North Carolina Legislator Profile Update: Rep. John Sauls (R-Harnett & Lee)
Rep. John Sauls is a Republican preacher representing House District 51. He served two terms from 2003-2006 and then retired, claiming to expand his congregation. However Sauls then retired from leading his congregation, handing over the pulpit to his higher-energy son, only to run for the NC House again in 2016. Since 2016 Sauls has served without distinction, sponsoring very few bills and missing many votes due to absences. He recently published Facebook ads listing the wrong district number and is known for being absent from floor votes and committee meetings. However, the votes he has been present for continue the Republican trend of prioritizing corporations and millionaires over the people in their districts.
Sauls claims he is pro-education, but consistently undermines his position. In the 2017 Republican budget, Sauls voted against increasing teacher salaries and prioritized tax cuts for corporations. Sauls also voted to cap class sizes without providing any additonal funding for schools. This puts more stress on schools, possibly costing some teachers their jobs and threatening schools’ ability to offer classes like art, P.E., and foreign language.
Sauls consistently voted for legislation that harms the environment. He voted for bills that limit protections of water sources and air quality. Due to Sauls’ votes, it is now much easier for large corporations to pollute the environment at the expense of North Carolinians.

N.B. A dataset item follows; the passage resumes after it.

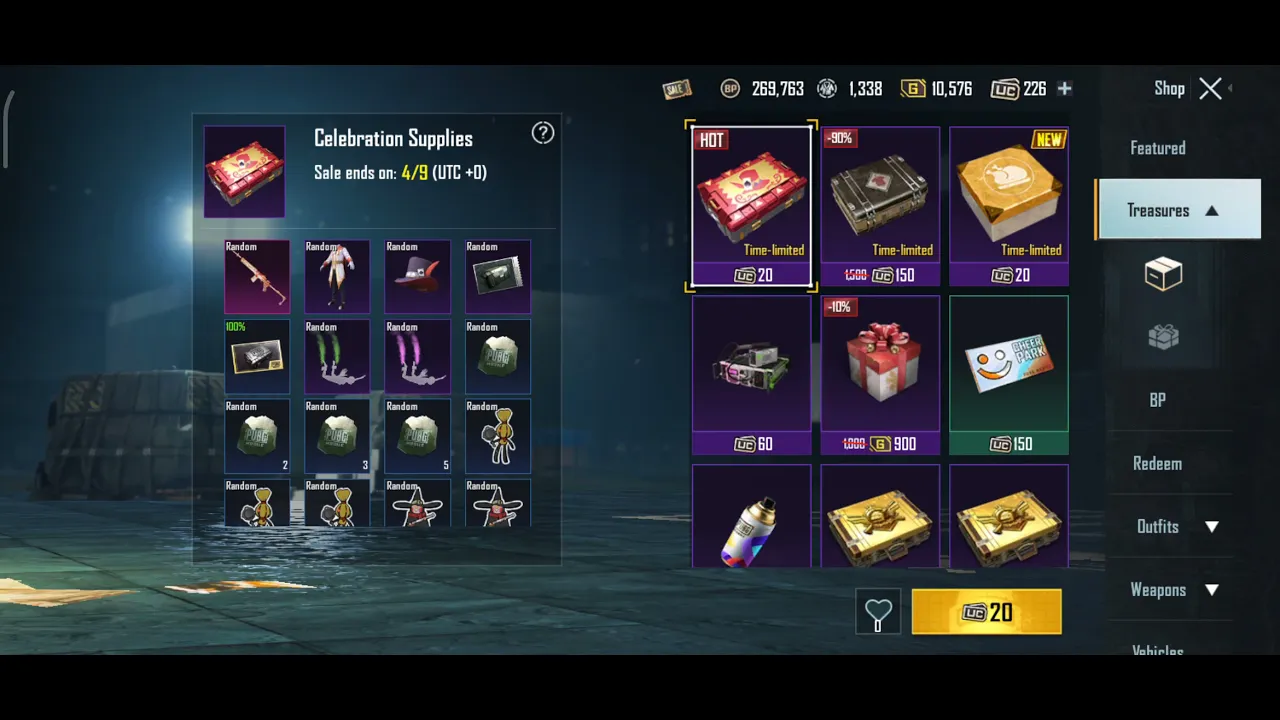Select the red gift box 900 item

[880, 375]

Sauls voted against expanding health care access for North Carolinians. He struck down a bill measure supported by Democrats that would expand access to lower-cost healthcare. North Carolina has some of the most expensive health care in the country and experts say expanding Medicaid would help lower costs for thousands of families.

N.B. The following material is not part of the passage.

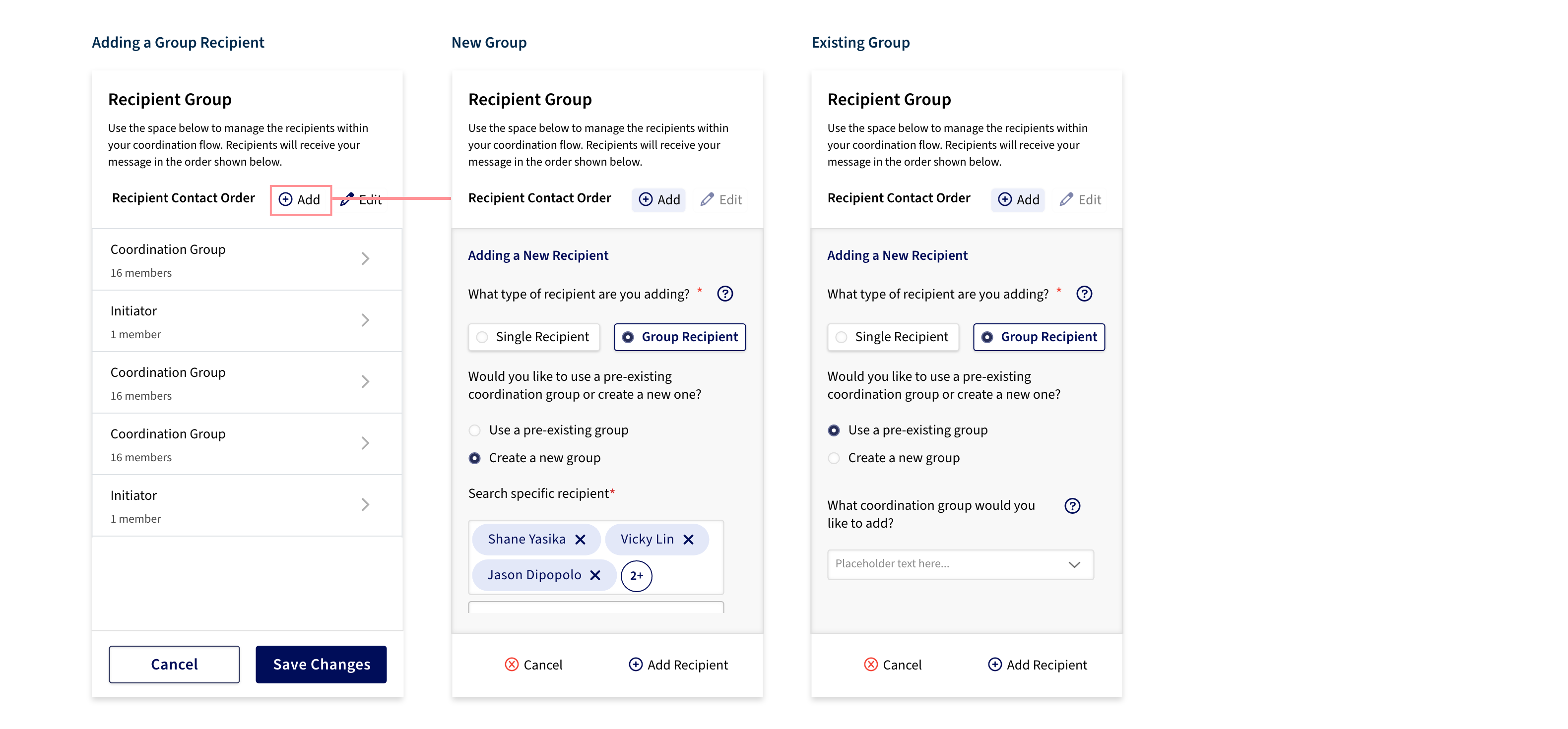Show the 2+ additional recipients badge

pyautogui.click(x=637, y=576)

Sauls sided against a measure that would provide funding to process thousands of untested rape kits. AG Josh Stein requested funding, only to have this request denied by Republicans. As a result of his vote, 15,000 rape kits will continue to remain untested, while the perpetrators roam free.
Sauls’ choice to side with corrupt co-Speaker of the House Jim Black in 2003 put him at odds with his own party. His willingness to cooperate with Jim Black was a point of contention among his fellow Republicans and though he claimed he left in 2006 to focus on his ministry, it seems more likely he left due to proximity to scandal.
Read on for more about Sauls’ record.
Photo: The Sanford Herald
Sauls supported the controversial co-speakership in 2003-04 that split the House and brought proceedings to a standstill, saying it was “the best arrangement the state could have ever had.” (Associated Press, 10/31/05)
Sauls claims to be pro-education but refuses to increase teacher salaries and prioritizes tax cuts for corporations over public education spending.
- The 2017 budget shortchanged teachers by failing to meaningfully raise teacher salaries.
- Sauls voted for H13, which capped K-3 class sizes at 22 to 24 students without providing additional funding to schools.
- The legislature imposed smaller class sizes without providing additional funding.
- Teachers worried they would be laid off to accommodate the smaller class sizes and schools will be forced to cut special classes (art, PE, etc.).
Sauls has repeatedly voted for legislation that loosens environmental protections and makes it easier for large corporations to pollute North Carolina’s air, water, and soil.
- Sauls voted for H56, a bill that repealed the Outer Banks plastic bag ban and was called the “junk drawer of environmental laws” because it limited protections of streams and reduced regulations of landfills.
- S131, supported by Sauls, deregulated policies that were meant to protect streams, beaches, and air quality.
- Sauls backed H576, which would have allowed the spraying of “garbage juice” without a permit.
- Sauls also voted for S16, a business regulatory reform bill that “imposes limitations on local governments’ power over landfill permits.”
Sauls voted against an amendment that would expand access to health care and lower its costs across North Carolina.
- H998 was a largely noncontroversial measure that directed DHHS to study ways to improve health care in rural areas.
- Democrats attempted to amend the bill to expand Medicaid, arguing that this would also improve rural health, but Sauls and other Republicans used a procedural vote to block Medicaid expansion.
- Under Republicans’ watch, North Carolina has become the third most expensive state for health care in the country
Sauls sided against providing funding to process over 15,000 rape kits, delaying justice even longer for victims.
- AG Josh Stein requested funds to clear the rape kit backlog.
- Sauls denied the request for funding, delaying justice for victims.
Sauls claimed his responsibilities as a pastor kept him from running in 2005, but his support of Richard Morgan and Jim Black put him at odds with the growing conservative wing of the NCGOP.
- Sauls supported the bipartisan co-speakership of Richard Morgan and Jim Black in 2003, a vote that lost him favor with more conservative members of his own party.
- A letter to the editor in the Sanford Herald attacked Sauls as “not even a registered Republican” who “switched his registration” rather than becoming involved in GOP to “make it better.”